Data Kementerian Kesehatan RI (2023) menunjukkan bahwa 1 dari 10 orang Indonesia mengalami gangguan mental emosional, sementara 1 dari 20 hidup dengan depresi. WHO menegaskan, depresi kini menjadi penyebab utama disabilitas global, bahkan lebih besar dampaknya dibanding penyakit fisik tertentu.
Namun, yang lebih memprihatinkan adalah tingginya angka stigma dan "silent suffering". Banyak masyarakat memilih diam, enggan mencari bantuan, karena takut dicap lemah, "gila", atau tidak beriman. Padahal, kesehatan jiwa sama pentingnya dengan kesehatan fisik. Tanpa pikiran yang sehat, potensi prestasi manusia akan terhambat.
Kesenjangan akses juga menjadi persoalan nyata. Rasio psikolog di Indonesia baru sekitar 1:500.000 penduduk, jauh dari standar ideal WHO yang merekomendasikan 1:30.000. Ini berarti jutaan orang masih belum punya akses mudah terhadap layanan profesional.
Psikologi untuk Semua: Perspektif Prestatif
Apa makna "Psikologi untuk Semua"? Bagi saya, ini adalah kesadaran kolektif bahwa ilmu psikologi tidak boleh elitis, hanya milik ruang akademis atau ruang terapi berbayar.
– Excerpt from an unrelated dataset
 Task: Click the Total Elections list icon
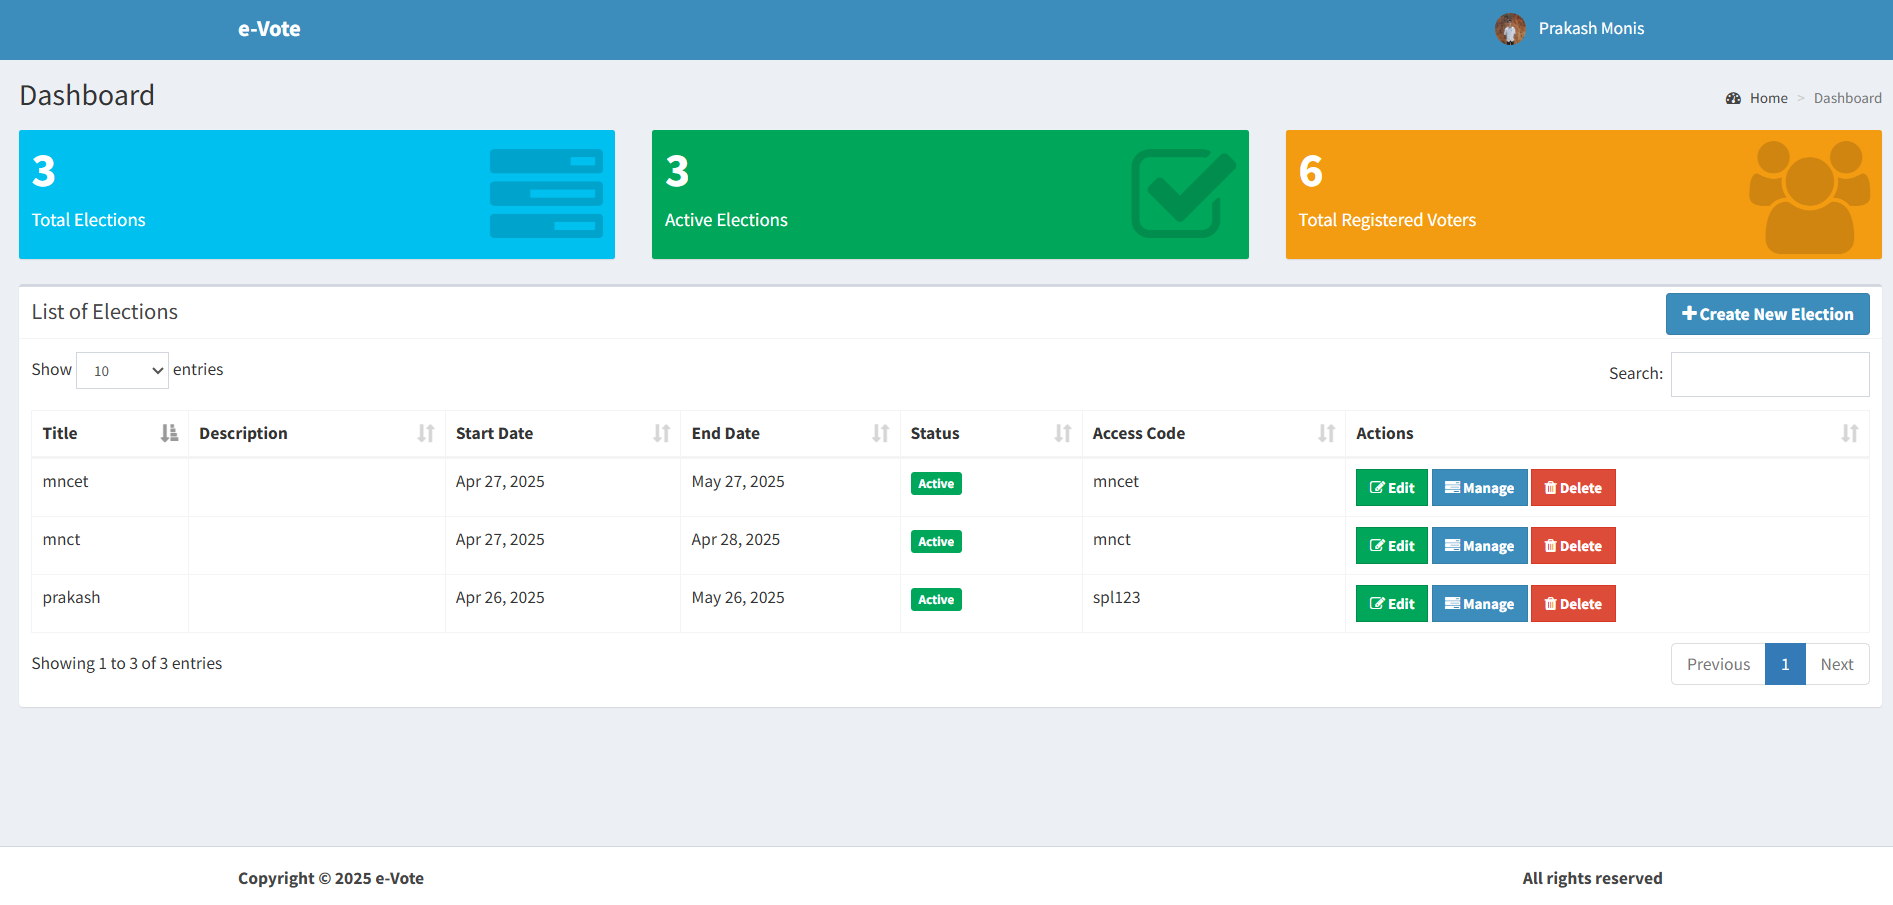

Psikologi harus hadir di sekolah, di kantor, di ruang keluarga, bahkan di ruang digital yang kita tempati setiap hari.
Pendekatan psikologi prestatif mengajarkan bahwa kesehatan mental bukan hanya soal menghindari gangguan. Tetapi juga tentang membangun daya tahan psikologis (resilience), optimisme realistis, dan mindset bertumbuh. Inilah yang membantu individu tidak hanya bertahan, tetapi juga berprestasi secara sehat di tengah tekanan hidup.
Sebagai contoh, siswa yang diajarkan teknik regulasi emosi sederhana terbukti lebih tahan terhadap stres ujian. Pekerja yang dilatih keterampilan coping dapat menjaga produktivitas sekaligus kesejahteraan. Dan orang tua yang memahami psikologi perkembangan, mampu mendampingi anak tumbuh dengan percaya diri.
Singkatnya, psikologi bukan kemewahan, melainkan kebutuhan dasar.
Tantangan yang Harus Kita Tembus
Meski kesadaran mulai tumbuh, ada empat tantangan besar:
- Stigma sosial, yaitu anggapan bahwa mencari bantuan psikolog adalah tanda kelemahan.
- Budaya diam, yaitu adanya kecenderungan menyembunyikan masalah jiwa karena takut menurunkan martabat keluarga.
- Akses terbatas, dimana jumlah tenaga profesional masih jauh dari kebutuhan.
- Tekanan sosial-ekonomi, mulai dari PHK, urbanisasi, hingga kesenjangan digital, semua memicu kerentanan mental.
Pasca pandemi, kita melihat "second pandemic": lonjakan stres, kecemasan, burnout, bahkan meningkatnya angka bunuh diri. Ini alarm keras yang tidak bisa kita abaikan. Apalagi ditambah dengan gelombang PHK massal, disrupsi teknologi dan AI, serta keadaan perekonomian yang belum pulih.
Gerakan Kolektif Menuju Indonesia Sehat Jiwa
Lalu, apa yang bisa kita lakukan? Ada banyak hal yang bisa kita lakukan.
* Empati dalam kehidupan sehari-hari. Mulai dari mendengar tanpa menghakimi, mengucapkan kalimat suportif, hingga menghapus candaan merendahkan terkait kesehatan jiwa.
* Edukasi psikologi dasar. Sekolah dan tempat kerja perlu menyisipkan literasi kesehatan mental, bukan hanya kurikulum akademik.
* Normalisasi konseling. Pergi ke psikolog seharusnya sama wajar dengan pergi ke dokter gigi.
* Kebijakan publik pro-kesehatan jiwa. Pemerintah dan DPR perlu memperkuat implementasi UU Kesehatan yang mengakui kesehatan mental sebagai hak dasar.
* Gerakan komunitas. LSM, organisasi keagamaan, dan komunitas digital dapat menjadi ruang aman berbagi dan saling menguatkan.
Komunitas BIP (Belajar Ilmu Psikologi) misalnya, hadir untuk turut memberikan kontribusinya bagi kesehatan jiwa di Indonesia. Visinya: "Mewujudkan Indonesia Melek Ilmu Psikologi 2030 untuk Masyarakat Sehat Mental, Cerdas Emosional, dan Berdaya Sosial."